» PASSAGE TO READ:
·····

Having planned the works for almost two years, Hirst had to borrow money from friends in order to finance their fabrication. Despite this, he insisted on making two, “like bookends”. Throughout his career, pairs and duplicates have remained an important element to Hirst’s work. He states: “It undermines this idea of being unique. There’s a comfort I get from it that I love. Each part of a pair has its own life, independent of the other, but they live together.”
‘A Thousand Years’ and ‘A Hundred Years’ synthesize two forces central to Hirst’s work: the desire to create an aesthetically successful visual display, and an exploration into the deep profundities of life and death. Although admitting to having a “Frankenstein moment” of horror at the death of the flies, the use of living creatures enabled Hirst to incorporate an element of movement into the works. After studying Naum Gabo, Hirst found that the flies successfully satisfied his ambition to “suspend things without strings or wires and have them constantly change pattern in space”.

·····

[Word and element pointing records]
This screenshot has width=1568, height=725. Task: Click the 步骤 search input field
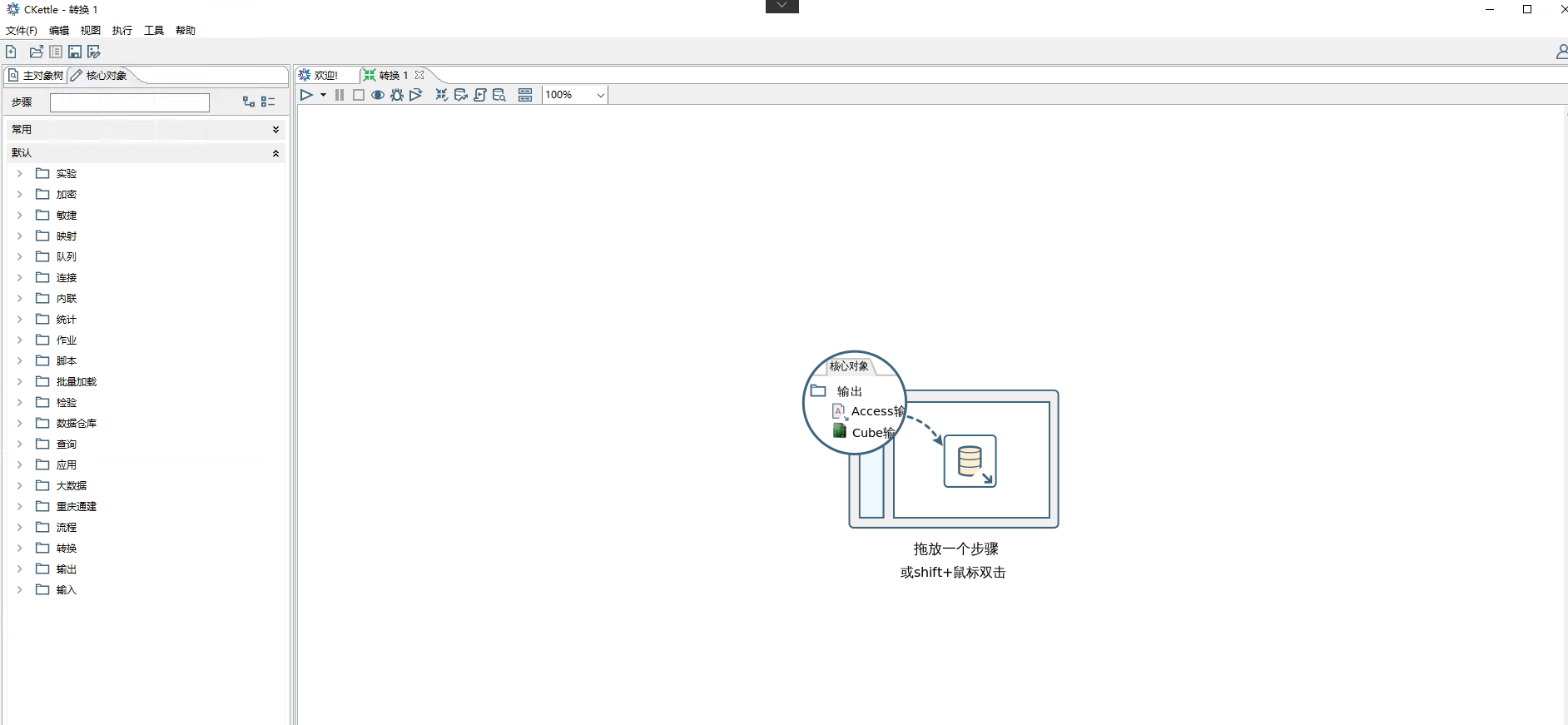(130, 102)
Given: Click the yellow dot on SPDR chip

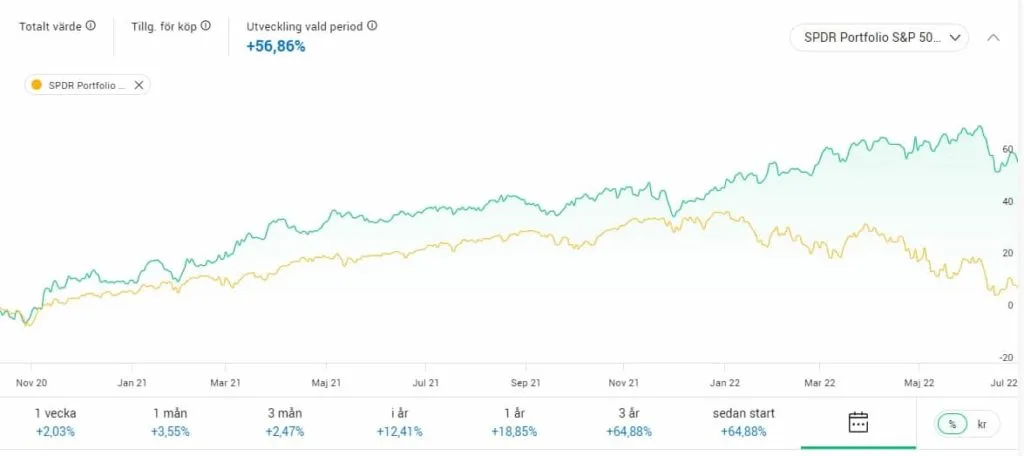Looking at the screenshot, I should point(37,85).
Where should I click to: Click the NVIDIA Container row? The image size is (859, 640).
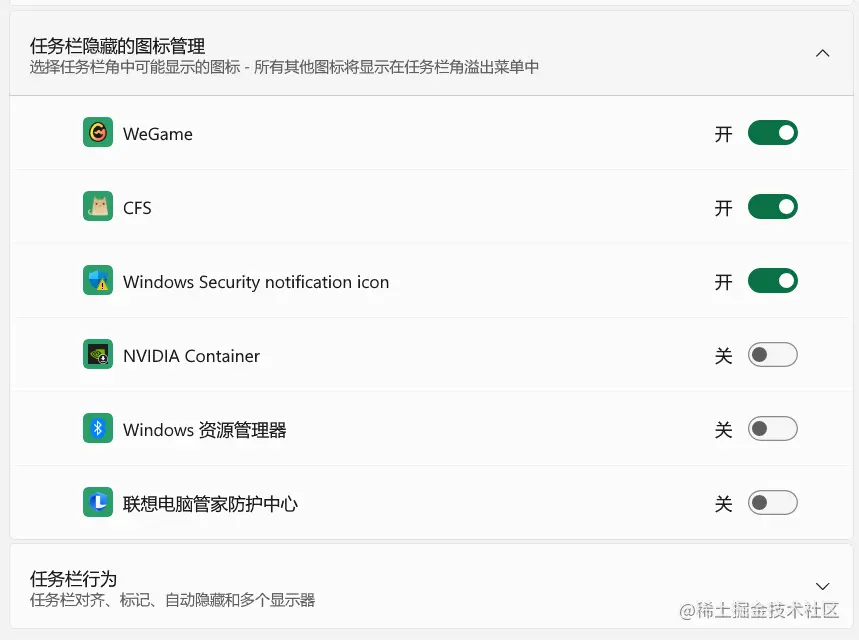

·····

» SET OF TASKS:
[a] In the records, extract the lines from the one containing "Given: Click the yellow dot on SPDR chip" through the end of the records, repeating them exactly and leaving out the pictures.
[b] Continue the passage on Hirst's fly works after its last sentence.
The passage on Hirst's fly works and the records are unrelated and should be treated separately.

» EXPECTED RESPONSES:
[a]
Given: Click the yellow dot on SPDR chip

Looking at the screenshot, I should point(37,85).
Where should I click to: Click the NVIDIA Container row? The image size is (859, 640).

[b]
The artist Lucian Freud stated that, with ‘A Thousand Years’ being one of his earliest exhibited pieces, Hirst had perhaps “started with the final act”. Explaining that, “your whole life could be like points in space, like nearly nothing,” Hirst provokes a reconsideration of how we respond to death in the works; the fate of the flies at the hands of a machine that is commonplace even in vegetarian restaurants, is rendered uncomfortable by the gallery setting. Of the thematic prevalence of death in his work, Hirst explains: “You can frighten people with death or an idea of their own mortality, or it can actually give them vigour.”
 Damien Hirst cited in Damien Hirst and Gordon Burn, ‘On the Way to Work’ (Faber and Faber, 2001),128
 ibid. 68.
 Damien Hirst cited in ‘Damien Hirst: Lift It Up’, Liam Gillick, ‘Gambler’ (1990), unpag.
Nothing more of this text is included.